Gifts - Jan 20, '04
Hi all,
My wife must love me; I am sure this is true because she enjoys buying me gifts.
Last weekend my Motorola friends and I went hunting for Apache Tears - small to large stones made from Obsidian. This semi-precious gemstone is actually known as Merikanite Obsidian, it is nature's glass in irregular rounded shapes from the size of peas to the size of softballs. Walking along the sandy bottom of a dry wash we were able to easily find the stones by the scores. They're so numerous that you soon get picky about what you will bend over to pick up. The stones are found only near Superior, AZ. - when polished and held up to light its smokey brown hue is semi-transparent. The local stones are the only obsidian nodule that should be called an Apache Tear.
But why are they called Apache Tears? Well, around the 1870s, the US Calvary chased down about 75 Apaches on a mountain overlooking what is now Superior, Arizona. Rather than face defeat, the outnumbered Apache warriors turned and rode their horses off the mountain cliff. According to the legend, when the families of the warriors learned of the tragedy, they cried and upon hitting the ground their tears were turned into the translucent stones.

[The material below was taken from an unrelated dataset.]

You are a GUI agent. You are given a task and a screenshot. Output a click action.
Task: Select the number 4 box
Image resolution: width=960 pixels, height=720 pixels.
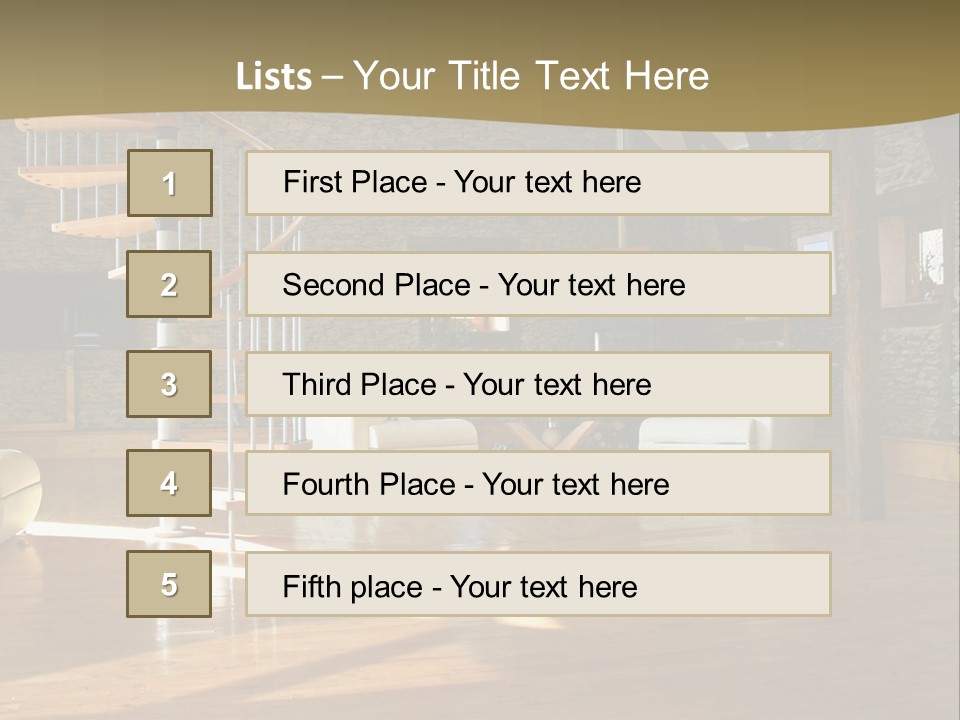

So when I reached home with my lode of newly acquired gemstones I realized that I didn't have any way to polish them into translucent specimens worthy of keeping. I commenced to grouse around the house, berating the fact that now I needed to find a tumbler. But then, after one of her sewing meetings last night, Sharon stopped and bought me a new tumbler so I can polish my small lode of stones.
It was a wonderful, loving gesture. But I just kinda wish that so many of the boxes containing her gifts to me were not marked as, "Toy - for children, age 10 or older"!